Aim ▸
Recast the part of the listing from the line containing "Open Spvgg Möhringen III team link" through the end of the listing as a numbered list. Skip blank lines and leave the pictures out.

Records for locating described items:
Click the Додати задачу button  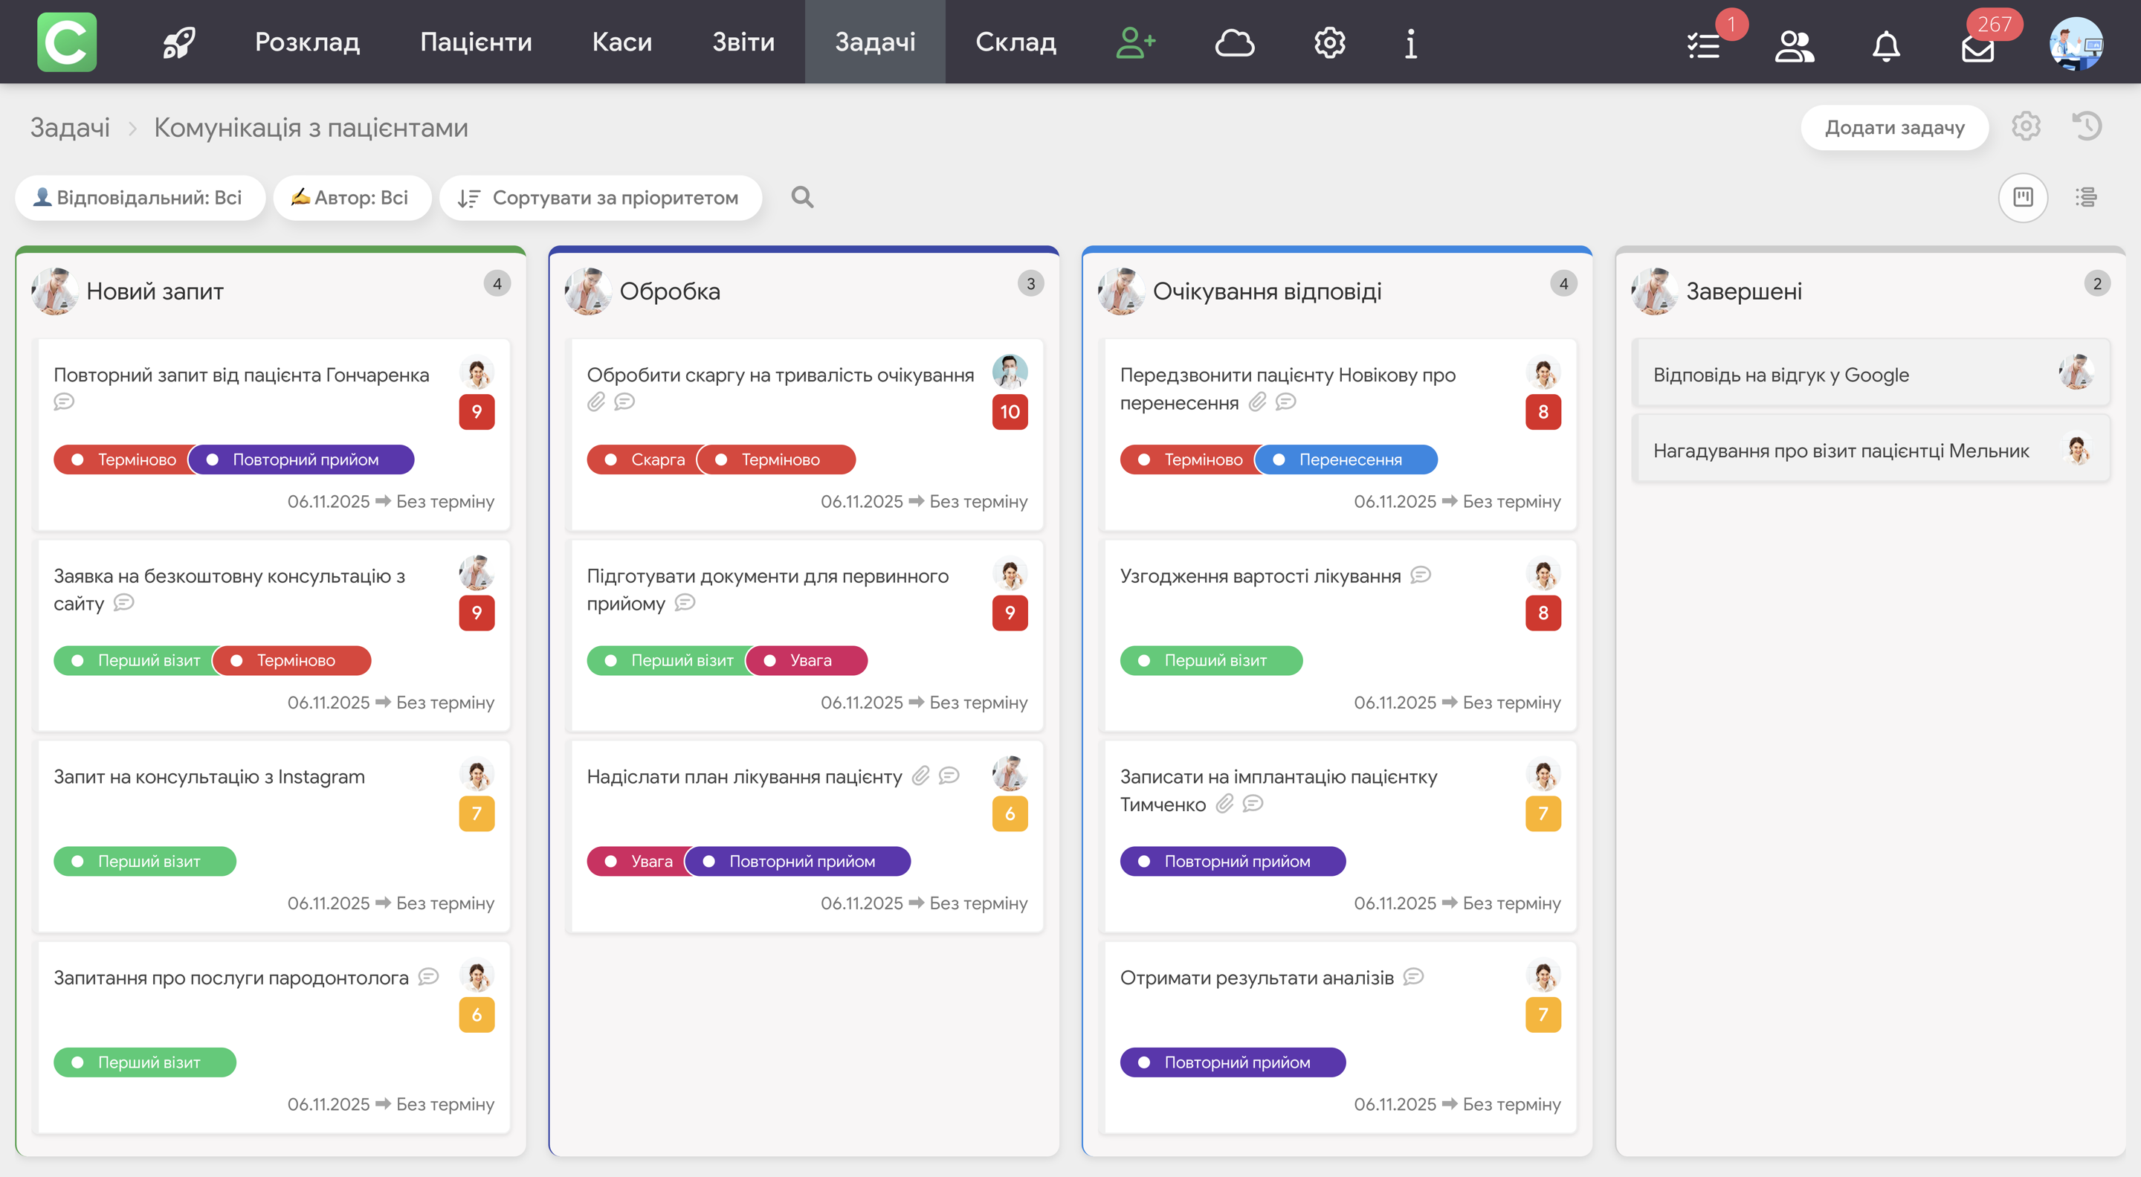1894,127
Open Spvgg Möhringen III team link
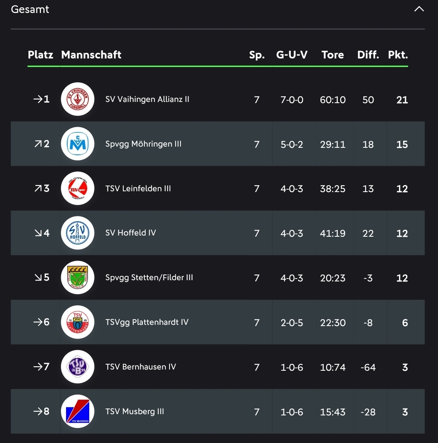 [x=143, y=144]
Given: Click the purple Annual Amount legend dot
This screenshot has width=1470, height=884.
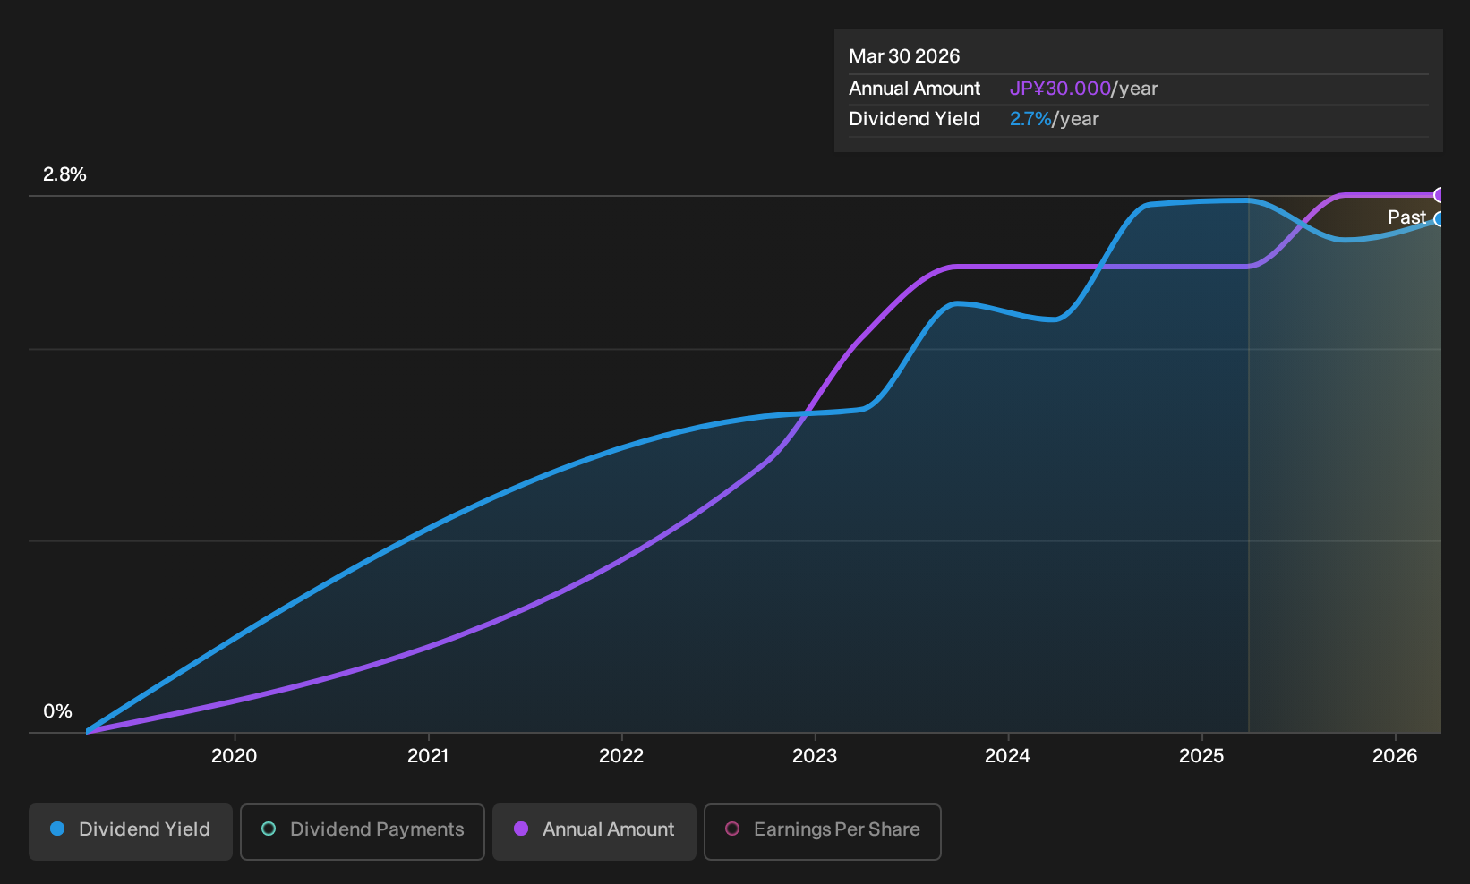Looking at the screenshot, I should (521, 829).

Exercise answer ▸
1. Open Spvgg Möhringen III team link
2.  [x=143, y=144]
3. Given: Click the purple Annual Amount legend dot
4. This screenshot has width=1470, height=884.
5. Looking at the screenshot, I should (521, 829).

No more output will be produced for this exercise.